Khalaf and his two cousins, 22-year-olds Hameed Sahlan and Zayed al-Moghaireth, from a village close to the border successfully scaled the wall Turkey erected along the frontier to keep out refugees, but immediately ran into Turkish border guards.
“As soon as we were in Turkey, about 20 Turkish gendarmerie surrounded the three of us,” Khalaf told Ahval. “They started beating us with their gunstocks and batons so hard that I almost passed out. So I began running back towards wall, climbed it again and went back to the Syrian side. Then I did indeed pass out. A group of locals rushed me to the hospital. My cousins remained on the Turkish side. They couldn’t make it due to beating and torture by the Turkish border guards.”
His cousins’ bodies were later left at the border and then taken to a local hospital, hospital officials said.
Such incidents have become increasingly common in the past three years since Turkey ended the open border policy it adopted when the Syrian civil war broke out in 2011. Since then, Turkey has erected a wall and fences along its 900-km border with Syria and sought to set up what it calls safe areas inside Syria for those displaced by the fighting.
The Britain-based Syrian Observatory for Human Rights reported last week that it had documented more than 360 cases of Syrian civilians killed by Turkish border guards between August 2015 and April 2018. Those casualties include 68 children and 32 women, it said.
Since the beginning of 2018, six civilians from the area of Ras al-Ayn have been killed and five wounded by Turkish border guards, according to officials at the local hospital where all of the victims were taken.
Of the six killed, four died trying to cross the border, while the remaining two were targeted while working in fields along the frontier, the officials said.
“I know three of the victims who died under torture after they were captured by the (Turkish) gendarmerie,” said Izedin Salih, a local reporter who closely follows the issue.
He said the bodies of victims were dropped on the border by Turkish security forces and then picked up by Syrian residents or local authorities.

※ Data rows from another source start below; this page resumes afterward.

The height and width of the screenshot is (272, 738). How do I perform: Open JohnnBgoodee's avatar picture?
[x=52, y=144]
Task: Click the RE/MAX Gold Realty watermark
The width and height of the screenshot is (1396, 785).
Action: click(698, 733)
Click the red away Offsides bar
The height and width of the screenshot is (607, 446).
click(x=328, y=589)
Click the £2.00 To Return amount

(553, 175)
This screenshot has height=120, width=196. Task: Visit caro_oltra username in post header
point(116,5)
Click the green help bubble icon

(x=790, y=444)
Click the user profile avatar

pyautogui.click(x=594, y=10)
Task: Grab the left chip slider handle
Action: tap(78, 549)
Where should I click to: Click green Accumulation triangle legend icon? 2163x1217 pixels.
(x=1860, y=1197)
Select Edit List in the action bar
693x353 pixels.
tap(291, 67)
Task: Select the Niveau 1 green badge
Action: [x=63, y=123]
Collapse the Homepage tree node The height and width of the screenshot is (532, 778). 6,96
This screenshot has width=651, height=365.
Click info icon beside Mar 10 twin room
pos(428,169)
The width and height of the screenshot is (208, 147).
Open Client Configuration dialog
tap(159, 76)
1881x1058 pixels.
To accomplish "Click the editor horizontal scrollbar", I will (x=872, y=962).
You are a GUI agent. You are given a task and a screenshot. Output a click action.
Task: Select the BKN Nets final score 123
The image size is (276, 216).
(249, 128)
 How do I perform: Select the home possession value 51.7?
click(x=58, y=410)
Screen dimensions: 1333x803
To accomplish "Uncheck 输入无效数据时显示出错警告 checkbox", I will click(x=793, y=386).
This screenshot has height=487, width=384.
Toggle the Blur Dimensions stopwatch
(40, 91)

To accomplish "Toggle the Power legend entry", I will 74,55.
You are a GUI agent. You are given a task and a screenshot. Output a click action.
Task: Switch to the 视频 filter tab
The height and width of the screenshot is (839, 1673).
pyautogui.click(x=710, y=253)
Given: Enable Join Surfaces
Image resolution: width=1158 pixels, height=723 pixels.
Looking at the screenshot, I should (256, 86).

Further west along the border, residents of the Syrian town of Tel Abyad said they had been living in fear after more than a dozen civilians were fired at by Turkish border guards while working in the fields in the past 10 months. At least three of them were killed, local sources said.
A woman who went by the name of Um Sami told Ahval that her 62-year-old husband died at the local hospital in December two days after he was shot at by Turkish guards. The husband was working on his farm outside Tel Abyad when the shooting happened.
“My husband had been working on the farm for more than 40 years,” said Um Sami. “He was the only breadwinner of our family. He wasn’t trying to cross the border or anything. His only crime was that his farm was on the border.”
Similar cases have been reported in Kobani, another Kurdish-held town on the Syria-Turkey border. At least six civilians were targeted, the Kobani Media Centre said.
Observers believe an agreement between Turkey and the European Union signed in March 2016 in which Syrian refugees entering Europe are returned to Turkey had made Turkish authorities reluctant to allow any more people to enter its territory from Syria.
“The agreement basically gave the right to Turkey to seal its border and to prevent the influx of refugees,” Rami Abdulrahman, head of the Syrian Observatory for Human Rights, told Ahval.
The United Nations says Turkey hosts 2.9 million Syrian refugees, but Turkey that number has recently increased to around 3.5 million.
Human Rights Watch (HRW) said in February that Turkish border guards were indiscriminately shooting at and summarily returning Syrian asylum seekers attempting to cross into Turkey. The New York-based organisation spoke with 13 Syrians who said Turkish border guards had shot at them while still in Syria, killing 10 people, including one child, and wounding several more.”
The Turkish government has denied all the reports, saying the border guards are there to protect the border, not to kill people.
“There has been absolutely no case of civilians being fired upon at the border,” a Turkish official, who remained anonymous, told Reuters in response to the HRW report.
Turkey has repeatedly called on the international community to increase its financial support for the country that hosts the largest number of Syrian refugees.